- Problem:
The entries below contain pictures, which are to be left out; write out exactly, and only, the lines from the line with "Image resolution: width=646" up to and including the line with "Screen dimensions: 550x438".

- Data:
++++++++++

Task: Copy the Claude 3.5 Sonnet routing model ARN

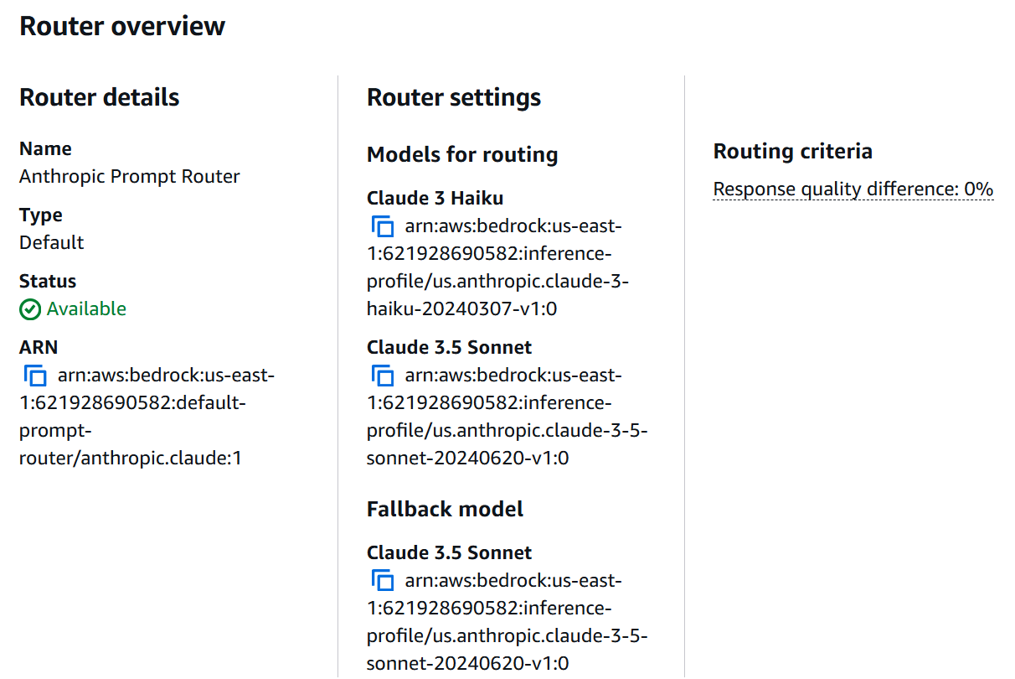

++++++++++

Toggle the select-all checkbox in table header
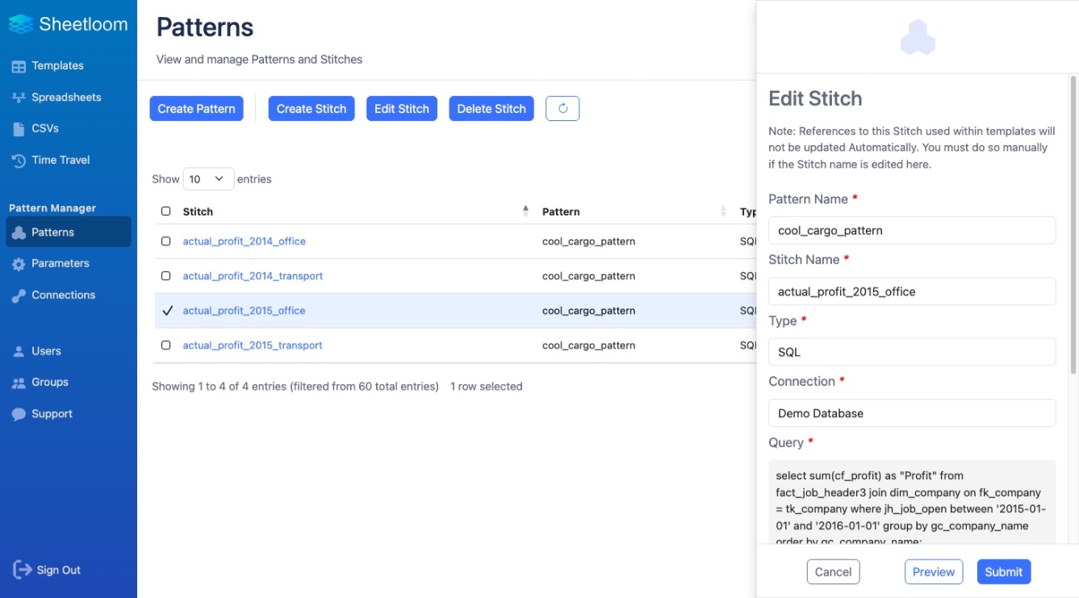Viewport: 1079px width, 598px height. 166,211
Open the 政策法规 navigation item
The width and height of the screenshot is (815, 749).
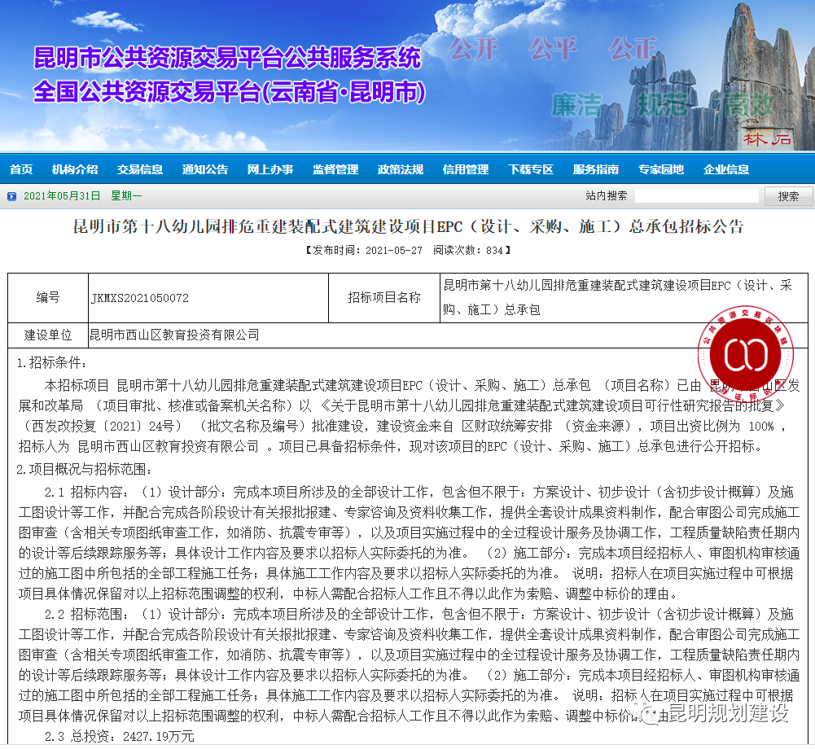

++++++++++

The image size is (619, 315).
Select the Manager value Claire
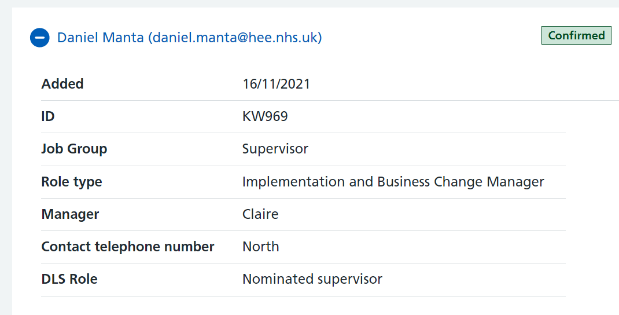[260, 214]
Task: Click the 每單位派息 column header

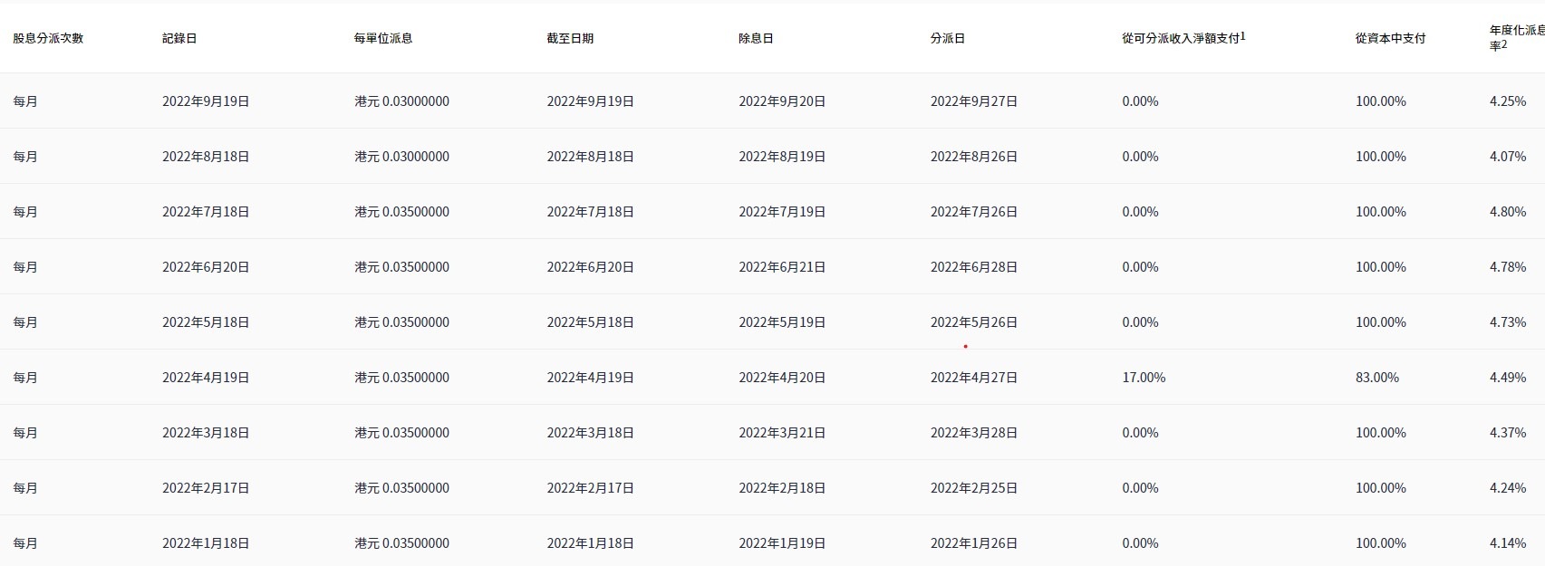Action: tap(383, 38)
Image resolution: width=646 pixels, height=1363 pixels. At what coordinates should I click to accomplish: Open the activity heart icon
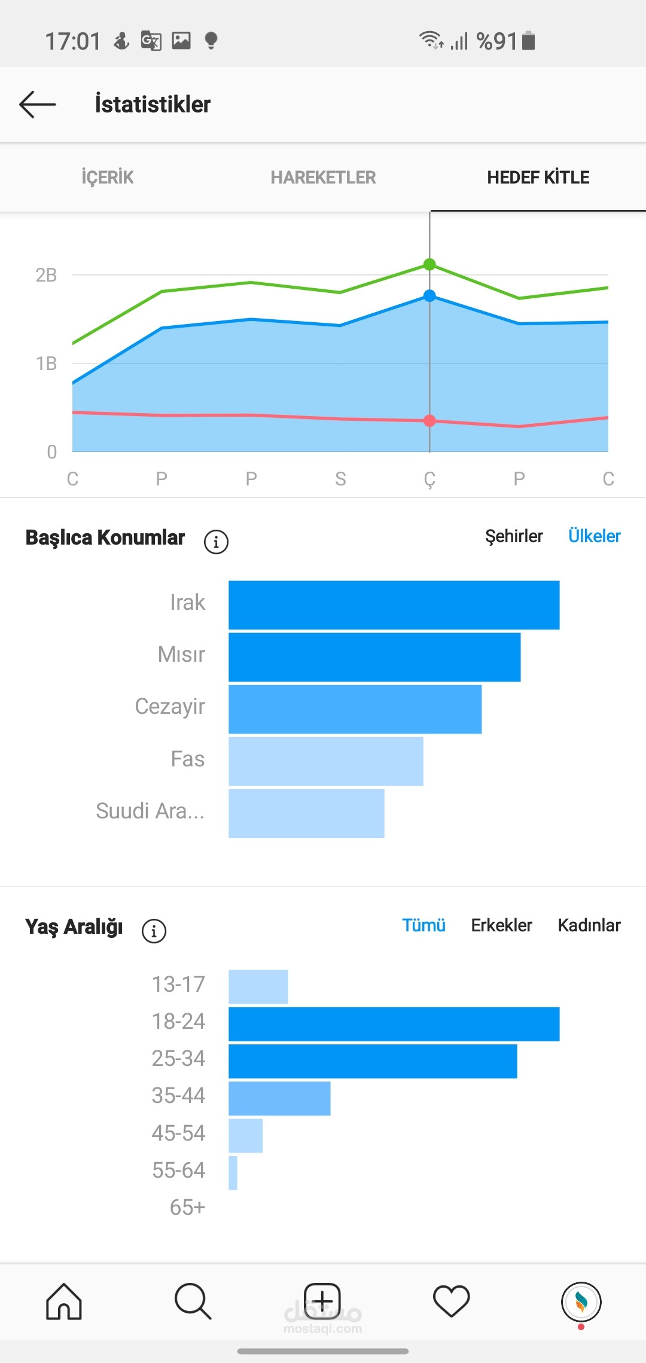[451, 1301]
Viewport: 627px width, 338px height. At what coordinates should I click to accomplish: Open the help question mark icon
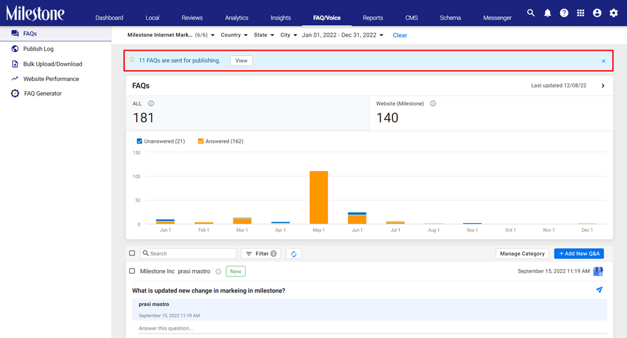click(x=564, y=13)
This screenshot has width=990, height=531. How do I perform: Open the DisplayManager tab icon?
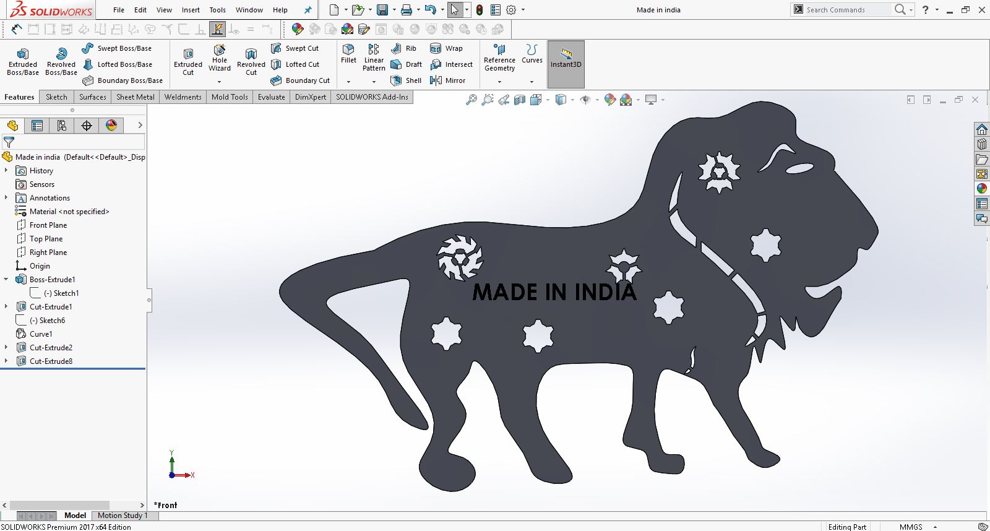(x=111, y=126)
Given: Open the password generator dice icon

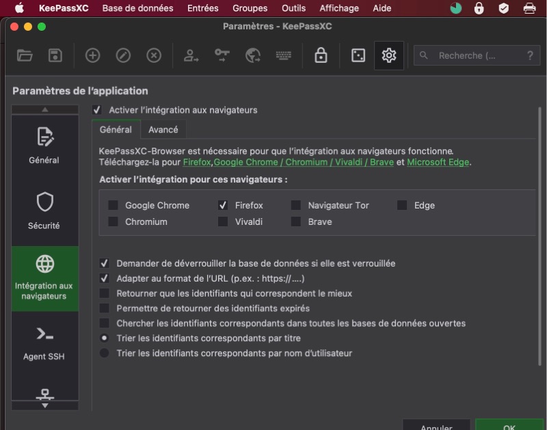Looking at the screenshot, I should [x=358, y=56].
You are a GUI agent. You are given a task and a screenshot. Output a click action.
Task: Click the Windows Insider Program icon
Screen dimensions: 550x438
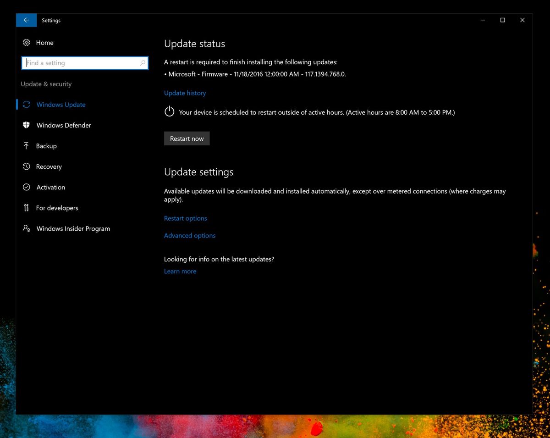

++++++++++

- Output of the exercise:
Image resolution: width=646 pixels, height=1363 pixels. At what coordinates should I click to accomplish: Open the activity heart icon
[451, 1301]
Viewport: 627px width, 338px height. At what coordinates should I click to accomplish: Open the help question mark icon
click(x=564, y=13)
This screenshot has width=990, height=531. How do I perform: Open the DisplayManager tab icon?
(x=111, y=126)
Given: Open the password generator dice icon

Looking at the screenshot, I should [x=358, y=56].
You are a GUI agent. You are given a task and a screenshot. Output a click action.
Task: Click the Windows Insider Program icon
Screen dimensions: 550x438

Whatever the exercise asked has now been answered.